◆ Consegna
Elenca tutte le persone citate con nome e cognome nel testo da leggere qui sotto.

:: Testo da leggere

Non conosco personalmente Guarini, anche se lo leggo da anni, ma credo che in queste lettere ci sia molto di lui, della sua grazia pungente, che si sposa con un umor nero terribile. Ruggero Guarini è un uomo di umor nero, proprio come il Jonathan Swift della Modesta proposta e di quella parte dei Viaggi di Gulliver che generalmente non viene letta e che riguarda il viaggio nell’isola dei cavalli. L’umor nero è una grande dote che possiedono i critici moralisti. A pensarci bene, Ruggero Guarini è un moralista nel senso buono del termine: fa la morale a una banda di cialtroni che ci circonda e che, in nome del politicamente corretto, del culturalmente corretto e del processualmente corretto, ci ha francamente “triturato i cabagigi”, come direbbe un autore non caro a Guarini, Andrea Camilleri.

::::
:: Estratto del dataset

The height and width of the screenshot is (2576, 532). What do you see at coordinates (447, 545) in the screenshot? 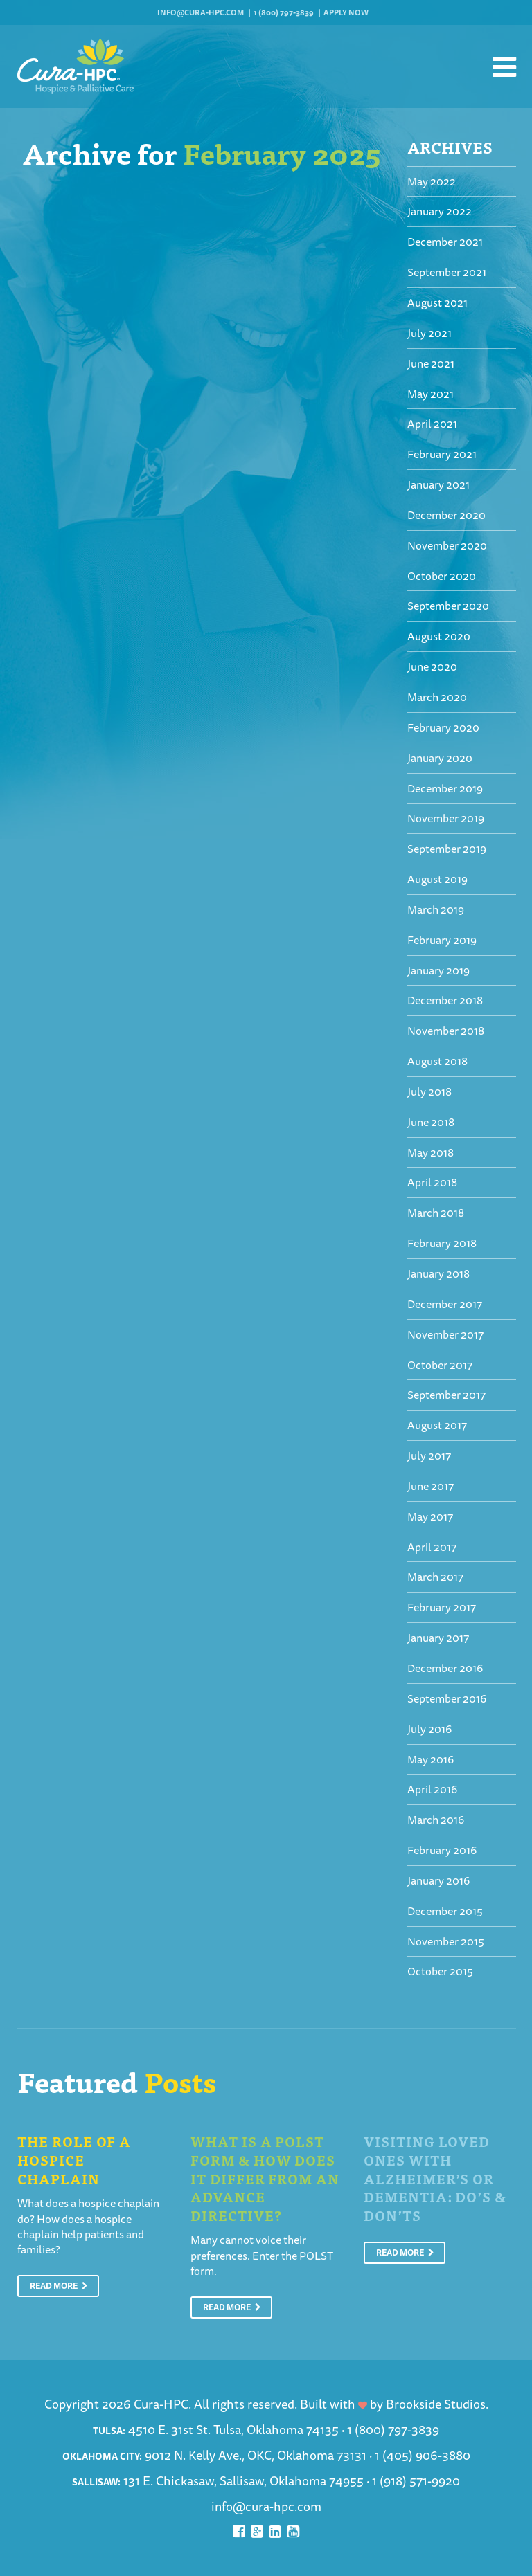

::::

◆ Soluzione
Ruggero Guarini
Jonathan Swift
Andrea Camilleri